New French Cinema
The Guardian has an article today about the new wave of successful French cinema that depicts modern, multicultural France.
In France, 2008 has been a landmark year. Not only did The Class win the Palme d'Or but Marion Cotillard won a Best Actress Oscar - the first French language performance ever to do so, propelling her film, La Vie en Rose, to impressive international box-office figures (£1m in the UK). France also produced its most successful film ever in Bienvenue chez les Ch'tis (Welcome to the Sticks), a culture-clash comedy based in small-town northern France, which brought 20 million French people into cinemas, grossing more than $200m and, so far, racking up more than two million DVD sales. No film, French or American, has been more popular.
In the UK, French film dominates the foreign language releases. The number of French films in 2008 stands at 42, with receipts expected to be above £15m.
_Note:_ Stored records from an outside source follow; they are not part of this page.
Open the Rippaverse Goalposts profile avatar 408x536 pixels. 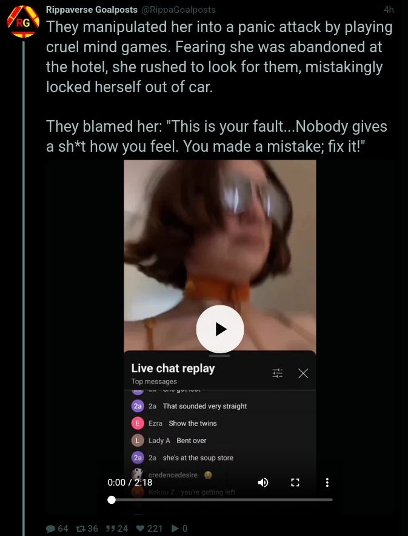point(23,21)
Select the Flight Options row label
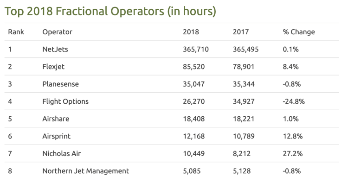 tap(65, 101)
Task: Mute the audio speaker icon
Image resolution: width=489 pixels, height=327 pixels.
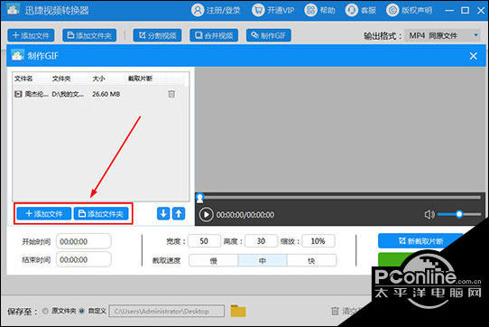Action: coord(429,215)
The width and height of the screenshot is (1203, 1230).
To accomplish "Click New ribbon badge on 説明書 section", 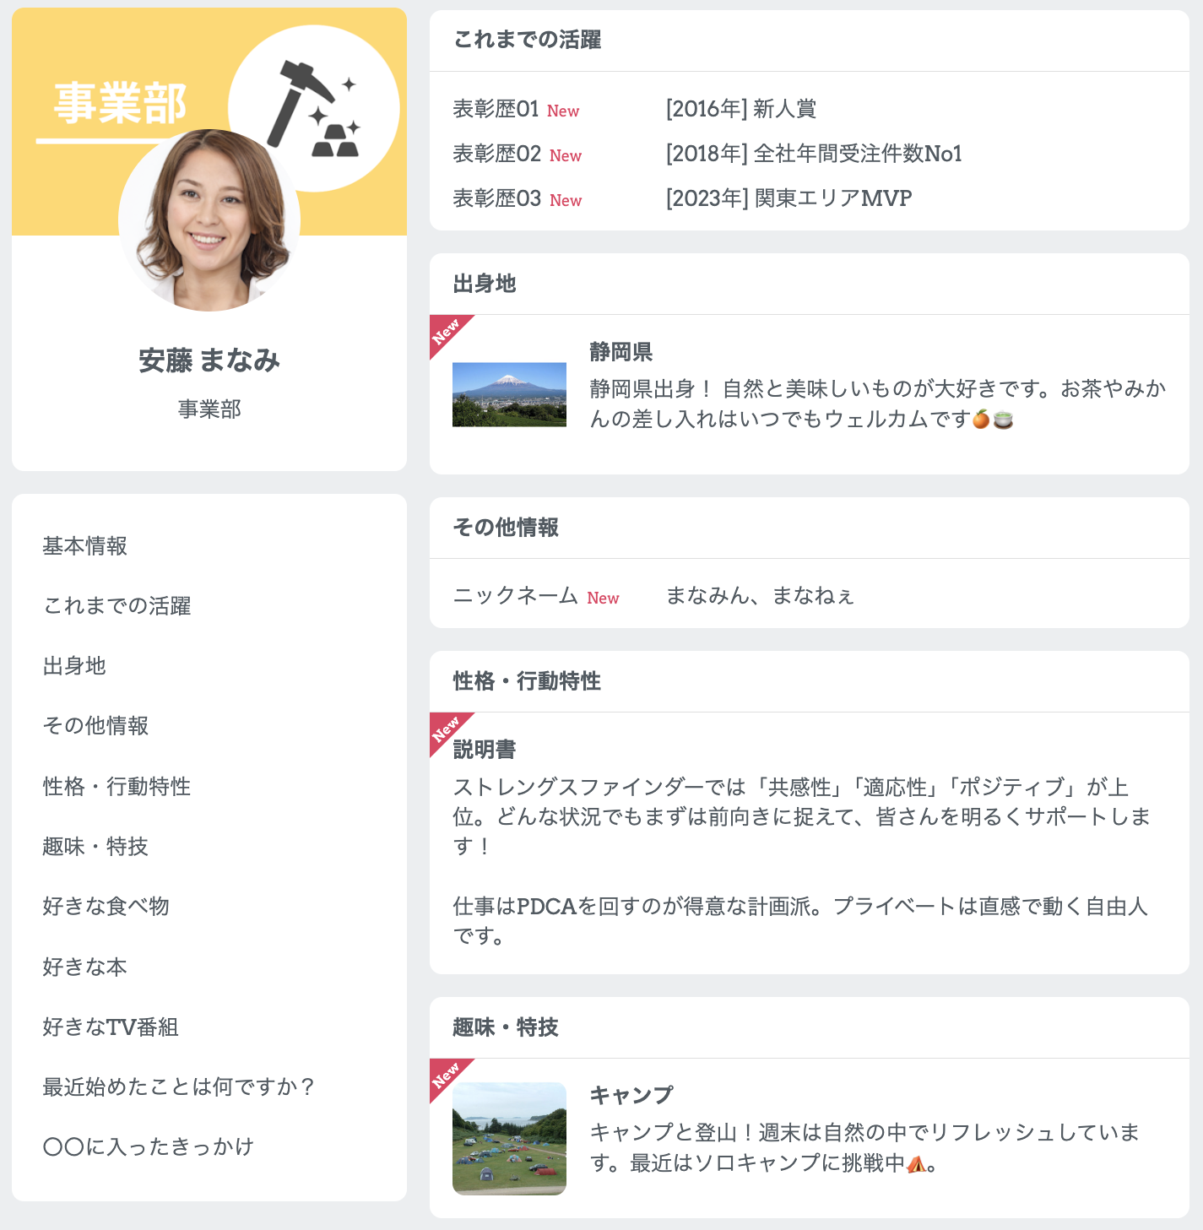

According to Unifrance, which promotes French film abroad, the number of tickets sold in the UK for French films in the past three years has increased fivefold.
What we are seeing, in other words, is a new wave of commercialism in French cinema. Rather than wowing the world - as the New Wave did with Jean-Paul Belmondo and Jean Seberg in Jean-Luc Godard's À bout de souffle or Truffaut's Les quatre cents coups - with a new style or a new film grammar, France has positioned itself as a powerhouse of production, cultivating a domestic scene that also feeds international reputation and demand.